[Start TASK MATERIAL]

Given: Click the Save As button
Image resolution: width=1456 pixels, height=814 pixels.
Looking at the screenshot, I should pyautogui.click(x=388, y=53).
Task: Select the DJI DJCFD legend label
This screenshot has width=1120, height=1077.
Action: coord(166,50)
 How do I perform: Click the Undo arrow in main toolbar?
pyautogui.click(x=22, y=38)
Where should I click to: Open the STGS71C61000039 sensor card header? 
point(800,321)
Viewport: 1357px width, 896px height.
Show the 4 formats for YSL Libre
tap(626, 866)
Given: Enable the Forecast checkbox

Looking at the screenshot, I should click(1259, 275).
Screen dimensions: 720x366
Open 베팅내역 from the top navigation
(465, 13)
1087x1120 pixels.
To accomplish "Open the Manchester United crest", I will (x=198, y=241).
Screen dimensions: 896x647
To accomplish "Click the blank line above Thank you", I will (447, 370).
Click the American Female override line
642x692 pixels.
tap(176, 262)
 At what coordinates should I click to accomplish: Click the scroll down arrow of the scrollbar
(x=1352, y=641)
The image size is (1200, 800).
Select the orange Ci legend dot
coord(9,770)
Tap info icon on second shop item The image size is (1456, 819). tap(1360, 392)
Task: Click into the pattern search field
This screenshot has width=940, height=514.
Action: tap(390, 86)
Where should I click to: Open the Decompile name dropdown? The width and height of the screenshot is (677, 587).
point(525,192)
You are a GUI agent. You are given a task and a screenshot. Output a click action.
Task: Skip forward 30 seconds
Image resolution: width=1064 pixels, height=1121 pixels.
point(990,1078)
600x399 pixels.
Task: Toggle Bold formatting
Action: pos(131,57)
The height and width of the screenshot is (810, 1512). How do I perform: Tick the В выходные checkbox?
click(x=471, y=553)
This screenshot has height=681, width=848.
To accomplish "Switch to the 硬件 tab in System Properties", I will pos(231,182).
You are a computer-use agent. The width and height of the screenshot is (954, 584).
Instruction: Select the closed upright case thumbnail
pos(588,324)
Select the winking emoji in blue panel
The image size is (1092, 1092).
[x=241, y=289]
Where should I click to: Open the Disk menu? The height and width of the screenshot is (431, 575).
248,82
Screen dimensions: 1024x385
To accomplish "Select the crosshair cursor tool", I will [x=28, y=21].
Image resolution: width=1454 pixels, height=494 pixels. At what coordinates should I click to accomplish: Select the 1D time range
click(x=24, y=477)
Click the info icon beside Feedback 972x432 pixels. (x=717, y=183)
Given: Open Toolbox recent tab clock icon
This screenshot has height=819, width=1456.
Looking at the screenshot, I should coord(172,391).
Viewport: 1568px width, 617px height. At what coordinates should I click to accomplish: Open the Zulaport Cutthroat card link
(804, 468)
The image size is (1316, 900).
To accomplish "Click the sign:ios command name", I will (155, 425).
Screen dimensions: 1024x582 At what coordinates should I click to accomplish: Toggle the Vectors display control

[End TASK MATERIAL]

TASK DETAILS:
Reproduce every row above character for character, keeping the same line breaks.

SOLUTION TO THE PROBLEM:
Given: Click the Save As button
Image resolution: width=1456 pixels, height=814 pixels.
Looking at the screenshot, I should pyautogui.click(x=388, y=53).
Task: Select the DJI DJCFD legend label
This screenshot has width=1120, height=1077.
Action: coord(166,50)
 How do I perform: Click the Undo arrow in main toolbar?
pyautogui.click(x=22, y=38)
Where should I click to: Open the STGS71C61000039 sensor card header? 
point(800,321)
Viewport: 1357px width, 896px height.
Show the 4 formats for YSL Libre
tap(626, 866)
Given: Enable the Forecast checkbox

Looking at the screenshot, I should click(1259, 275).
Screen dimensions: 720x366
Open 베팅내역 from the top navigation
(465, 13)
1087x1120 pixels.
To accomplish "Open the Manchester United crest", I will (x=198, y=241).
Screen dimensions: 896x647
To accomplish "Click the blank line above Thank you", I will (447, 370).
Click the American Female override line
642x692 pixels.
tap(176, 262)
 At what coordinates should I click to accomplish: Click the scroll down arrow of the scrollbar
(x=1352, y=641)
The image size is (1200, 800).
Select the orange Ci legend dot
coord(9,770)
Tap info icon on second shop item The image size is (1456, 819). tap(1360, 392)
Task: Click into the pattern search field
This screenshot has width=940, height=514.
Action: tap(390, 86)
Where should I click to: Open the Decompile name dropdown? The width and height of the screenshot is (677, 587).
point(525,192)
You are a GUI agent. You are given a task and a screenshot. Output a click action.
Task: Skip forward 30 seconds
Image resolution: width=1064 pixels, height=1121 pixels.
point(990,1078)
600x399 pixels.
Task: Toggle Bold formatting
Action: pos(131,57)
The height and width of the screenshot is (810, 1512). How do I perform: Tick the В выходные checkbox?
click(x=471, y=553)
This screenshot has height=681, width=848.
To accomplish "Switch to the 硬件 tab in System Properties", I will pos(231,182).
You are a computer-use agent. The width and height of the screenshot is (954, 584).
Instruction: Select the closed upright case thumbnail
pos(588,324)
Select the winking emoji in blue panel
The image size is (1092, 1092).
[x=241, y=289]
Where should I click to: Open the Disk menu? The height and width of the screenshot is (431, 575).
248,82
Screen dimensions: 1024x385
To accomplish "Select the crosshair cursor tool", I will [x=28, y=21].
Image resolution: width=1454 pixels, height=494 pixels. At what coordinates should I click to accomplish: Select the 1D time range
click(x=24, y=477)
Click the info icon beside Feedback 972x432 pixels. (x=717, y=183)
Given: Open Toolbox recent tab clock icon
This screenshot has height=819, width=1456.
Looking at the screenshot, I should coord(172,391).
Viewport: 1568px width, 617px height. At what coordinates should I click to accomplish: Open the Zulaport Cutthroat card link
(804, 468)
The image size is (1316, 900).
To accomplish "Click the sign:ios command name", I will (155, 425).
Screen dimensions: 1024x582 At what coordinates should I click to accomplish: Toggle the Vectors display control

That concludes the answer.